▶ What you should do
Please reproduce the data below exactly, from the first line to the last.

──────── Data provided ────────

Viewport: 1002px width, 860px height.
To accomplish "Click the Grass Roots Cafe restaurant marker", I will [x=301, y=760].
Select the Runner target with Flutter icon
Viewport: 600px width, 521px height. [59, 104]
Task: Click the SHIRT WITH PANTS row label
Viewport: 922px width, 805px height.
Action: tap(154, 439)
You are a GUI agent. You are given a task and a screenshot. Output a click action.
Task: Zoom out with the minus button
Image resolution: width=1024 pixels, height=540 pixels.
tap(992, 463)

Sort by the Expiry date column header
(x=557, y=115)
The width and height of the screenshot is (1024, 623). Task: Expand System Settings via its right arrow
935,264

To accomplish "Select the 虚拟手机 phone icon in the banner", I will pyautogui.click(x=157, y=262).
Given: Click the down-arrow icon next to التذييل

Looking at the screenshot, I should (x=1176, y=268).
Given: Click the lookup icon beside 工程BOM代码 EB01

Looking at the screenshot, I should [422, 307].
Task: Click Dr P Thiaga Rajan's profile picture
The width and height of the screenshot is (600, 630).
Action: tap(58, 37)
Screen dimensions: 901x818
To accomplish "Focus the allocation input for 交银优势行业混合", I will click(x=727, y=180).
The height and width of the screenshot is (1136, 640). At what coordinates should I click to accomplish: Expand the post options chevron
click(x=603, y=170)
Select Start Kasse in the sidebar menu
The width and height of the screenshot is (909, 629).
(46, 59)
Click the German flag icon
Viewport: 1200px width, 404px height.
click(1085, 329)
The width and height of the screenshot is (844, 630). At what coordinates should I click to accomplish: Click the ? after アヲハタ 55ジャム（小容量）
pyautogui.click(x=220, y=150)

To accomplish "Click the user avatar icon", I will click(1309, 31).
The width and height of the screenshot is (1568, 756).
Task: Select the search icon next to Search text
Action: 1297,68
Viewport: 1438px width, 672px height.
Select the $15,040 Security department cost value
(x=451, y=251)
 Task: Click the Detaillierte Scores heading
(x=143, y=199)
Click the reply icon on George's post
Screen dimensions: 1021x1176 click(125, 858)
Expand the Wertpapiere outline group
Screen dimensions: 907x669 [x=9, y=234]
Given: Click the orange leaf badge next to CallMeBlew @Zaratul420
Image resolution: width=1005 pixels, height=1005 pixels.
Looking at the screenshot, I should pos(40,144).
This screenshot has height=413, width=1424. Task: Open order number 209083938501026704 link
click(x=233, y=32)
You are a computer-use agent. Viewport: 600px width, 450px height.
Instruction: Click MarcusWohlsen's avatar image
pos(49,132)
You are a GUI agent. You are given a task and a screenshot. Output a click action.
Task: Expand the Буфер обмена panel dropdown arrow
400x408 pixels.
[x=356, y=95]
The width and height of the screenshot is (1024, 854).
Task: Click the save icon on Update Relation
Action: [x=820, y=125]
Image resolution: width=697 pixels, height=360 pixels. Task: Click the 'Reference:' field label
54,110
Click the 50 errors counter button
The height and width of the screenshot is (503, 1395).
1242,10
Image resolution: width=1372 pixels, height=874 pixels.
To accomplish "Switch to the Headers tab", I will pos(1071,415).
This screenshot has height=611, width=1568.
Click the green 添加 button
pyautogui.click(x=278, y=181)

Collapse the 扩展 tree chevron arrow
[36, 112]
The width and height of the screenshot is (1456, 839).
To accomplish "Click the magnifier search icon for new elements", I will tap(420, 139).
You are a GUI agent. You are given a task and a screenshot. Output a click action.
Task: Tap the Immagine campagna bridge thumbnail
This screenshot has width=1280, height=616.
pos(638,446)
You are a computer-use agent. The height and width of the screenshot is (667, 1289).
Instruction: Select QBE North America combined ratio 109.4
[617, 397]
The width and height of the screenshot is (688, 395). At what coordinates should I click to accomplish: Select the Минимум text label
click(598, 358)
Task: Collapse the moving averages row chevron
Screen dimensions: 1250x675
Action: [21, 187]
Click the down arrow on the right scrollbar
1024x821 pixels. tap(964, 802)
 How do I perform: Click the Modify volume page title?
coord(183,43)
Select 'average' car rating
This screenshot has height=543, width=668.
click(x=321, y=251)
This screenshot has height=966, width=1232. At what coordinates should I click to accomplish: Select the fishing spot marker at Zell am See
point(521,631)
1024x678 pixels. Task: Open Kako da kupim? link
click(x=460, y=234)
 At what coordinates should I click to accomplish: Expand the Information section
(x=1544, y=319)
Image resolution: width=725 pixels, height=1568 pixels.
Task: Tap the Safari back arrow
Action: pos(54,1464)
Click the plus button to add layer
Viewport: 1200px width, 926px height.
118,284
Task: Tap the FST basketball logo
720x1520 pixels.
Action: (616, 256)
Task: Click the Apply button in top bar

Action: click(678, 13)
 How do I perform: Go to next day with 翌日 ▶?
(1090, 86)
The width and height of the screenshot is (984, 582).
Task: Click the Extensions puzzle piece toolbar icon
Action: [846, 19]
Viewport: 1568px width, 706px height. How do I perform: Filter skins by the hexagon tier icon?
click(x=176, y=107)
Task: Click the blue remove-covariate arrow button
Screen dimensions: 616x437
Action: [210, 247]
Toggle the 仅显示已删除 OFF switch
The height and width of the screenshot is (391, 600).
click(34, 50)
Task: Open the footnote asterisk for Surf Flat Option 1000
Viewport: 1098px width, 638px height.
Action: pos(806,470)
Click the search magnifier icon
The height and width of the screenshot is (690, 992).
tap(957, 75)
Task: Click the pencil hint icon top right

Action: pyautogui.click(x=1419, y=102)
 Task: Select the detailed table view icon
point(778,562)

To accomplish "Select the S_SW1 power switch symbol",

────────

▶ Answer section
Viewport: 1002px width, 860px height.
To accomplish "Click the Grass Roots Cafe restaurant marker", I will [x=301, y=760].
Select the Runner target with Flutter icon
Viewport: 600px width, 521px height. [59, 104]
Task: Click the SHIRT WITH PANTS row label
Viewport: 922px width, 805px height.
Action: tap(154, 439)
You are a GUI agent. You are given a task and a screenshot. Output a click action.
Task: Zoom out with the minus button
Image resolution: width=1024 pixels, height=540 pixels.
tap(992, 463)

Sort by the Expiry date column header
(x=557, y=115)
The width and height of the screenshot is (1024, 623). Task: Expand System Settings via its right arrow
935,264

To accomplish "Select the 虚拟手机 phone icon in the banner", I will pyautogui.click(x=157, y=262).
Given: Click the down-arrow icon next to التذييل

Looking at the screenshot, I should (x=1176, y=268).
Given: Click the lookup icon beside 工程BOM代码 EB01

Looking at the screenshot, I should [422, 307].
Task: Click Dr P Thiaga Rajan's profile picture
The width and height of the screenshot is (600, 630).
Action: tap(58, 37)
Screen dimensions: 901x818
To accomplish "Focus the allocation input for 交银优势行业混合", I will click(x=727, y=180).
The height and width of the screenshot is (1136, 640). At what coordinates should I click to accomplish: Expand the post options chevron
click(x=603, y=170)
Select Start Kasse in the sidebar menu
The width and height of the screenshot is (909, 629).
(46, 59)
Click the German flag icon
Viewport: 1200px width, 404px height.
click(1085, 329)
The width and height of the screenshot is (844, 630). At what coordinates should I click to accomplish: Click the ? after アヲハタ 55ジャム（小容量）
pyautogui.click(x=220, y=150)

To accomplish "Click the user avatar icon", I will click(1309, 31).
The width and height of the screenshot is (1568, 756).
Task: Select the search icon next to Search text
Action: 1297,68
Viewport: 1438px width, 672px height.
Select the $15,040 Security department cost value
(x=451, y=251)
 Task: Click the Detaillierte Scores heading
(x=143, y=199)
Click the reply icon on George's post
Screen dimensions: 1021x1176 click(125, 858)
Expand the Wertpapiere outline group
Screen dimensions: 907x669 [x=9, y=234]
Given: Click the orange leaf badge next to CallMeBlew @Zaratul420
Image resolution: width=1005 pixels, height=1005 pixels.
Looking at the screenshot, I should pos(40,144).
This screenshot has height=413, width=1424. Task: Open order number 209083938501026704 link
click(x=233, y=32)
You are a computer-use agent. Viewport: 600px width, 450px height.
Instruction: Click MarcusWohlsen's avatar image
pos(49,132)
You are a GUI agent. You are given a task and a screenshot. Output a click action.
Task: Expand the Буфер обмена panel dropdown arrow
400x408 pixels.
[x=356, y=95]
The width and height of the screenshot is (1024, 854).
Task: Click the save icon on Update Relation
Action: [x=820, y=125]
Image resolution: width=697 pixels, height=360 pixels. Task: Click the 'Reference:' field label
54,110
Click the 50 errors counter button
The height and width of the screenshot is (503, 1395).
1242,10
Image resolution: width=1372 pixels, height=874 pixels.
To accomplish "Switch to the Headers tab", I will pos(1071,415).
This screenshot has height=611, width=1568.
Click the green 添加 button
pyautogui.click(x=278, y=181)

Collapse the 扩展 tree chevron arrow
[36, 112]
The width and height of the screenshot is (1456, 839).
To accomplish "Click the magnifier search icon for new elements", I will tap(420, 139).
You are a GUI agent. You are given a task and a screenshot. Output a click action.
Task: Tap the Immagine campagna bridge thumbnail
This screenshot has width=1280, height=616.
pos(638,446)
You are a computer-use agent. The height and width of the screenshot is (667, 1289).
Instruction: Select QBE North America combined ratio 109.4
[617, 397]
The width and height of the screenshot is (688, 395). At what coordinates should I click to accomplish: Select the Минимум text label
click(598, 358)
Task: Collapse the moving averages row chevron
Screen dimensions: 1250x675
Action: [21, 187]
Click the down arrow on the right scrollbar
1024x821 pixels. tap(964, 802)
 How do I perform: Click the Modify volume page title?
coord(183,43)
Select 'average' car rating
This screenshot has height=543, width=668.
click(x=321, y=251)
This screenshot has height=966, width=1232. At what coordinates should I click to accomplish: Select the fishing spot marker at Zell am See
point(521,631)
1024x678 pixels. Task: Open Kako da kupim? link
click(x=460, y=234)
 At what coordinates should I click to accomplish: Expand the Information section
(x=1544, y=319)
Image resolution: width=725 pixels, height=1568 pixels.
Task: Tap the Safari back arrow
Action: pos(54,1464)
Click the plus button to add layer
Viewport: 1200px width, 926px height.
118,284
Task: Tap the FST basketball logo
720x1520 pixels.
Action: (616, 256)
Task: Click the Apply button in top bar

Action: click(678, 13)
 How do I perform: Go to next day with 翌日 ▶?
(1090, 86)
The width and height of the screenshot is (984, 582).
Task: Click the Extensions puzzle piece toolbar icon
Action: [846, 19]
Viewport: 1568px width, 706px height. How do I perform: Filter skins by the hexagon tier icon?
click(x=176, y=107)
Task: Click the blue remove-covariate arrow button
Screen dimensions: 616x437
Action: [210, 247]
Toggle the 仅显示已删除 OFF switch
The height and width of the screenshot is (391, 600).
click(34, 50)
Task: Open the footnote asterisk for Surf Flat Option 1000
Viewport: 1098px width, 638px height.
Action: pos(806,470)
Click the search magnifier icon
The height and width of the screenshot is (690, 992).
tap(957, 75)
Task: Click the pencil hint icon top right

Action: pyautogui.click(x=1419, y=102)
 Task: Select the detailed table view icon
point(778,562)

To accomplish "Select the S_SW1 power switch symbol",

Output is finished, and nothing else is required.